I'm relatively new to development, and I've just experienced a shocking increase in my server bill due to heavy traffic from scraper bots. While legitimate user traffic seems normal, my logs show that these bots have been hitting my site non-stop. Thankfully, they didn't compromise any data, but the spike in costs is tough to handle. I've set up a web application firewall (WAF) and added the bots' IPs to a blocklist, but I'm wondering if that's enough. How do you all keep your setups secure to avoid surprise billing like this?
4 Answers
Using a WAF with an IP blocklist is a good start, but remember that scraper bots often rotate their IPs, so that blocklist can quickly become ineffective. I suggest implementing rate limiting at the edge level, whether through Cloudflare or AWS managed rules. This way, you can prevent those requests from even hitting your infrastructure.

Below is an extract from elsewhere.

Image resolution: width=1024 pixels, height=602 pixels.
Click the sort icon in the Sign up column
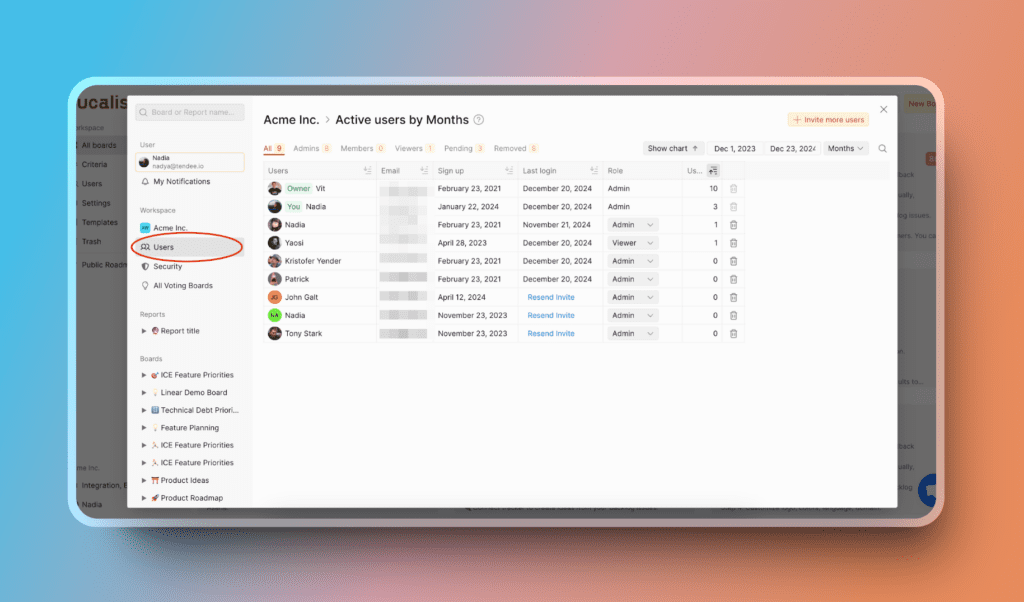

Also, if you have any API endpoints that don't require authentication, be sure to secure those too, as scrapers often target them. It's also a smart move to set up AWS Budget Alerts; these can notify you at 50% or 80% of your expected spending, allowing you to react before the bills get out of hand. If you're using a load balancer or NAT gateway, that's likely where a lot of these costs are coming from, so keep an eye on those as well.
We employ custom regex rulesets within our WAF to filter out unwanted User Agents, which keeps most scrapers at bay. A lot of scrapers use tools like curl, Python scripts or wget, so we include those user agents in our rules. Also, managed firewall rules are quite effective against malicious IPs. Rate limiting has been useful for us too. We fill our quota with a mix of both custom and managed rules that have been doing a great job. For even better monitoring, consider enabling Bot Control to have visibility into non-human traffic hitting your site. Finally, regular auditing of IP addresses you block is essential, as some scrapers might fake their user agents. Use tools like Athena queries to analyze which IPs are consuming your resources. And don't forget to set up billing alerts and Cloudwatch alerts for anything unusual.
Consider using Cloudflare for caching and additional bot protection. Their services can significantly help reduce unwanted bot traffic and also lighten the load on your server, which in turn can save on costs.
It's crucial to provide more context. What type of server are you running? For instance, an AWS EC2 instance will cost the same whether it's serving one user or a million since you're charged by the hour, not per request. Clarifying your exact billing concerns will help get more tailored advice.
Yeah, it's probably the load balancer and/or NAT traffic that's racking up those costs.
Here's my current setup: AWS Amplify for web hosting, AWS CloudFront as a CDN, AWS WAF for firewall and bot protection, and AWS Lightsail for my database.

The bandwidth transfer is what's really driving the cost up for us.